Melissa Leo é, provavelmente, o nome mais sonante da vossa lista de convidados para o Training Ground. Mas não só. Qual foi o vosso critério de convites e escolha de personalidades?
O maior critério é encontrar profissionais que para além de terem muito para partilhar, sejam capazes de o fazer eficazmente e da forma mais concreta possível. Não queremos que o Training Ground seja um mero conjunto de Q&As nem uma semana de palestras teóricas. Queremos dados concretos, pragmáticos e que possam oferecer aos nossos participantes soluções eficientes para os problemas que são comuns a qualquer produção cinematográfica. Isto requer uma pesquisa interminável, mas felizmente não faltam profissionais de renome com vontade de partilhar a sua experiência. E este ano voltamos a ter um cartaz de luxo. Para além da Melissa temos o Alan Starsky, designer de produção da Lista de Schindler e O Pianista; temos Iam Smith, produtor de Mad Max: A Estrada da Fúria; Edward Lachman, Director de Fotografia de As Virgens Suicidas e Carol; etc. Será uma ano muito bom.

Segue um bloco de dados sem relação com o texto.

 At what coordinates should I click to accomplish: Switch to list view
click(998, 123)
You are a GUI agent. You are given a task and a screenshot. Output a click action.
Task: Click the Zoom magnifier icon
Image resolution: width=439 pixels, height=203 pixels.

Na verdade, assim de repente, não me lembro de um festival onde o cinema viva tão perto daqueles que o fazem. Será esse o vosso mote? Isto para não falar da praia e das fe
A praia e as festas não são de descurar obviamente, ainda para mais quando este ano vamos fazer cinema ao ar livre, e sendo o evento em Espinho, obviamente que terá lugar na Praia. Mas sim, eu que passo algum tempo a saltitar de festival em festival não consigo encontrar muitos outros eventos que concentrem tantos criativos para se falar, debater, ver e dar a conhecer cinema. Um dos pontos mais interessantes é mesmo esse, quebrar a barreira que separa o criadores da audiência. O cinema é frequentemente um mundo tão elitista, com zonas vips e convites especiais em cada canto. No FEST deitamos os muros abaixo e criamos um ambiente que me parece único. O mais interessante é que ninguém sai do FEST sem se sentir mais enriquecido pela experiência. E isso é todo o alento necessário para continuarmos a crescer.